Of the lines below, copy those that hold the word "marker".

(Items from a data source)
- - - -
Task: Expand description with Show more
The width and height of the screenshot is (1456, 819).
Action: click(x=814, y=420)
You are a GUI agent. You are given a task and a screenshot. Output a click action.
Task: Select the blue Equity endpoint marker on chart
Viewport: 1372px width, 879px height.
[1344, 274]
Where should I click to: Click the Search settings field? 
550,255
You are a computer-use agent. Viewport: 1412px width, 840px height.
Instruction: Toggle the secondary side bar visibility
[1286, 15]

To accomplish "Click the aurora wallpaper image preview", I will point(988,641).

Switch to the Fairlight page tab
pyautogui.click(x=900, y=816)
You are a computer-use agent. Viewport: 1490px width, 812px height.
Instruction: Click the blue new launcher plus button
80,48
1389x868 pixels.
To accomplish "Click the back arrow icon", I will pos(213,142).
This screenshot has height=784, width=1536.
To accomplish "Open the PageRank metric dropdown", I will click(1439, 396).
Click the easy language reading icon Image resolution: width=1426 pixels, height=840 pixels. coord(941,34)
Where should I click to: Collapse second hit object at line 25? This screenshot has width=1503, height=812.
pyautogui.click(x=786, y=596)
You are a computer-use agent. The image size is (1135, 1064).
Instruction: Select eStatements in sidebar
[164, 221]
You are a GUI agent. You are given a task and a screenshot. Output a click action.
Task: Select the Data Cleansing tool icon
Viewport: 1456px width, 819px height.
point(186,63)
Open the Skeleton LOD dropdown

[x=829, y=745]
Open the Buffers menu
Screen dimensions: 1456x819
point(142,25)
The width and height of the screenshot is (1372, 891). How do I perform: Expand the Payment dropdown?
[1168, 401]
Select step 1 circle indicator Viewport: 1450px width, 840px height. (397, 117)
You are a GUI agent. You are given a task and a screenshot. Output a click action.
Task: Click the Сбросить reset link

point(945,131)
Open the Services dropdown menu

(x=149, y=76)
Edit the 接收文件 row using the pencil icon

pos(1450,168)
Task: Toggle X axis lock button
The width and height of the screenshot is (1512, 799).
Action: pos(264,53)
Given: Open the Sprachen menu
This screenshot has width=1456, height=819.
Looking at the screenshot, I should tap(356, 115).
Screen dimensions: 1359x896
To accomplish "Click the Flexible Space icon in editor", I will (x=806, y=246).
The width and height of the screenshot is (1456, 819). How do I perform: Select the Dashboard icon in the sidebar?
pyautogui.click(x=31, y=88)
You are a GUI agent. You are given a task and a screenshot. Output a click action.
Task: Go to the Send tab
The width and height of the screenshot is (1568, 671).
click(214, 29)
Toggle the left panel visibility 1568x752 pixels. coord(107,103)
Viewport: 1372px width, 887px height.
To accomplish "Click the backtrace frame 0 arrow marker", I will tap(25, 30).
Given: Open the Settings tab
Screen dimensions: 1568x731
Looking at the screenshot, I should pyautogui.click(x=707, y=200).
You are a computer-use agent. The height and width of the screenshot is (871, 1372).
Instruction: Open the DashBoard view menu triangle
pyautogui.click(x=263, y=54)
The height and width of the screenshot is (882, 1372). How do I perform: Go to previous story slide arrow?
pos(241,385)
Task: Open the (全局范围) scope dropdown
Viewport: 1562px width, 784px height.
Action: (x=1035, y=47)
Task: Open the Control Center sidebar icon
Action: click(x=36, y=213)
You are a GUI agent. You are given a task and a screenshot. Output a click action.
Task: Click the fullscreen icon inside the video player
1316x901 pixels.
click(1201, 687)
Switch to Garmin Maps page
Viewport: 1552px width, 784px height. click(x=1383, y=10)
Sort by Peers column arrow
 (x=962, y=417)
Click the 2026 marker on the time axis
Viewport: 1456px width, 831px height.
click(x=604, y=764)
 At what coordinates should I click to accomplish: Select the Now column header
- - - -
__EXERCISE RESULT__
Task: Select the blue Equity endpoint marker on chart
To accomplish "Click the backtrace frame 0 arrow marker", I will tap(25, 30).
Click the 2026 marker on the time axis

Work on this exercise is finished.